= Beginning of Section =
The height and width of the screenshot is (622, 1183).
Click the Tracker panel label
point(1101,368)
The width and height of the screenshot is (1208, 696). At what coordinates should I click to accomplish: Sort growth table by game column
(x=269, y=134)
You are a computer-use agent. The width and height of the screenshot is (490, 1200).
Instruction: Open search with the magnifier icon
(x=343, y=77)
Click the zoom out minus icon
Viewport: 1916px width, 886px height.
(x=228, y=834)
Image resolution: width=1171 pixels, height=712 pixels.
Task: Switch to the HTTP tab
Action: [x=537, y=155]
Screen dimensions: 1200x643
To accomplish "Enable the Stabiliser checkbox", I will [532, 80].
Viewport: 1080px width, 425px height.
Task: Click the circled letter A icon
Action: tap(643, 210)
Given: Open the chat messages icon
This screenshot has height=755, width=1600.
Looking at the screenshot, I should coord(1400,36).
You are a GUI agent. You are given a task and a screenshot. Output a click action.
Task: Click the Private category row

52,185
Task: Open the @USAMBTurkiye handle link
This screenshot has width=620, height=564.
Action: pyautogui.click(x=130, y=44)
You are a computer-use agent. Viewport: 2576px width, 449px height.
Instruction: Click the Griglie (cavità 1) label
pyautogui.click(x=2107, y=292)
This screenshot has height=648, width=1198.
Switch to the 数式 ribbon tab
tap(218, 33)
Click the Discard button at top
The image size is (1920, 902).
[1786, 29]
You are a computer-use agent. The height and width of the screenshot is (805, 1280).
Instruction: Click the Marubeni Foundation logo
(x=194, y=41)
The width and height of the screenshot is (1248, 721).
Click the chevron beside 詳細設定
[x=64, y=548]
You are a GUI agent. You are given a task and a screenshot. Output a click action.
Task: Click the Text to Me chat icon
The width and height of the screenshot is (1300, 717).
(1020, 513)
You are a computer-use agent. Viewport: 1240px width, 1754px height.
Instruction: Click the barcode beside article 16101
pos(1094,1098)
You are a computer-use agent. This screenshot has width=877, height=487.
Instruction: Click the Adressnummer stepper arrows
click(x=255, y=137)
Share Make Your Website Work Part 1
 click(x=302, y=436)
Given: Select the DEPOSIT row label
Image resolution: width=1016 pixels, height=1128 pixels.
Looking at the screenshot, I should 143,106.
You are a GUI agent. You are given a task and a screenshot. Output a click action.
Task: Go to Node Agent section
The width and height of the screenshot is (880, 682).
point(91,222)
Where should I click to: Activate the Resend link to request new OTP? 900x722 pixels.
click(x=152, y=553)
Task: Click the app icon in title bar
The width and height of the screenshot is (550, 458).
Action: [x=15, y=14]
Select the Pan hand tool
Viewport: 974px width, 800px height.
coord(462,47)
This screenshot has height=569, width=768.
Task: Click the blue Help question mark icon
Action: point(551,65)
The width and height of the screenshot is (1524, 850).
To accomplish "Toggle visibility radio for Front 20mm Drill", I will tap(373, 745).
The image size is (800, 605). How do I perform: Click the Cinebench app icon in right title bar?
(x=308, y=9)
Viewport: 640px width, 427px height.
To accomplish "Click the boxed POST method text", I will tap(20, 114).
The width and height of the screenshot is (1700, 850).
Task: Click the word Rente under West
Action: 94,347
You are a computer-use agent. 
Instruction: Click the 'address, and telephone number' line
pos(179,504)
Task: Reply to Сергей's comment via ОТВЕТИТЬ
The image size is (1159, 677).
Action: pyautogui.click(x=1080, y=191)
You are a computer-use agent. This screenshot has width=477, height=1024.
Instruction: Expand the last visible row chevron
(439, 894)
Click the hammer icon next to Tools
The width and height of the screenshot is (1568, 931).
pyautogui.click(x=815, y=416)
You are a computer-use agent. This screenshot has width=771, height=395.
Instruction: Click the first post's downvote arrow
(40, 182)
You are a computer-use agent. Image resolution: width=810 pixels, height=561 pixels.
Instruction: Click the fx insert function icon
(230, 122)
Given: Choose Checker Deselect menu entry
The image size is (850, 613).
= End of Section =
> Task requirements: Output every entry again, exactly as given.

> Exercise solution:
The height and width of the screenshot is (622, 1183).
Click the Tracker panel label
point(1101,368)
The width and height of the screenshot is (1208, 696). At what coordinates should I click to accomplish: Sort growth table by game column
(x=269, y=134)
You are a computer-use agent. The width and height of the screenshot is (490, 1200).
Instruction: Open search with the magnifier icon
(x=343, y=77)
Click the zoom out minus icon
Viewport: 1916px width, 886px height.
(x=228, y=834)
Image resolution: width=1171 pixels, height=712 pixels.
Task: Switch to the HTTP tab
Action: [x=537, y=155]
Screen dimensions: 1200x643
To accomplish "Enable the Stabiliser checkbox", I will [532, 80].
Viewport: 1080px width, 425px height.
Task: Click the circled letter A icon
Action: tap(643, 210)
Given: Open the chat messages icon
This screenshot has height=755, width=1600.
Looking at the screenshot, I should coord(1400,36).
You are a GUI agent. You are given a task and a screenshot. Output a click action.
Task: Click the Private category row

52,185
Task: Open the @USAMBTurkiye handle link
This screenshot has width=620, height=564.
Action: pyautogui.click(x=130, y=44)
You are a computer-use agent. Viewport: 2576px width, 449px height.
Instruction: Click the Griglie (cavità 1) label
pyautogui.click(x=2107, y=292)
This screenshot has height=648, width=1198.
Switch to the 数式 ribbon tab
tap(218, 33)
Click the Discard button at top
The image size is (1920, 902).
[1786, 29]
You are a computer-use agent. The height and width of the screenshot is (805, 1280).
Instruction: Click the Marubeni Foundation logo
(x=194, y=41)
The width and height of the screenshot is (1248, 721).
Click the chevron beside 詳細設定
[x=64, y=548]
You are a GUI agent. You are given a task and a screenshot. Output a click action.
Task: Click the Text to Me chat icon
The width and height of the screenshot is (1300, 717).
(1020, 513)
You are a computer-use agent. Viewport: 1240px width, 1754px height.
Instruction: Click the barcode beside article 16101
pos(1094,1098)
You are a computer-use agent. This screenshot has width=877, height=487.
Instruction: Click the Adressnummer stepper arrows
click(x=255, y=137)
Share Make Your Website Work Part 1
 click(x=302, y=436)
Given: Select the DEPOSIT row label
Image resolution: width=1016 pixels, height=1128 pixels.
Looking at the screenshot, I should 143,106.
You are a GUI agent. You are given a task and a screenshot. Output a click action.
Task: Go to Node Agent section
The width and height of the screenshot is (880, 682).
point(91,222)
Where should I click to: Activate the Resend link to request new OTP? 900x722 pixels.
click(x=152, y=553)
Task: Click the app icon in title bar
The width and height of the screenshot is (550, 458).
Action: [x=15, y=14]
Select the Pan hand tool
Viewport: 974px width, 800px height.
coord(462,47)
This screenshot has height=569, width=768.
Task: Click the blue Help question mark icon
Action: point(551,65)
The width and height of the screenshot is (1524, 850).
To accomplish "Toggle visibility radio for Front 20mm Drill", I will tap(373, 745).
The image size is (800, 605). How do I perform: Click the Cinebench app icon in right title bar?
(x=308, y=9)
Viewport: 640px width, 427px height.
To accomplish "Click the boxed POST method text", I will tap(20, 114).
The width and height of the screenshot is (1700, 850).
Task: Click the word Rente under West
Action: 94,347
You are a computer-use agent. 
Instruction: Click the 'address, and telephone number' line
pos(179,504)
Task: Reply to Сергей's comment via ОТВЕТИТЬ
The image size is (1159, 677).
Action: pyautogui.click(x=1080, y=191)
You are a computer-use agent. This screenshot has width=477, height=1024.
Instruction: Expand the last visible row chevron
(439, 894)
Click the hammer icon next to Tools
The width and height of the screenshot is (1568, 931).
pyautogui.click(x=815, y=416)
You are a computer-use agent. This screenshot has width=771, height=395.
Instruction: Click the first post's downvote arrow
(40, 182)
You are a computer-use agent. Image resolution: width=810 pixels, height=561 pixels.
Instruction: Click the fx insert function icon
(230, 122)
Given: Choose Checker Deselect menu entry
The image size is (850, 613).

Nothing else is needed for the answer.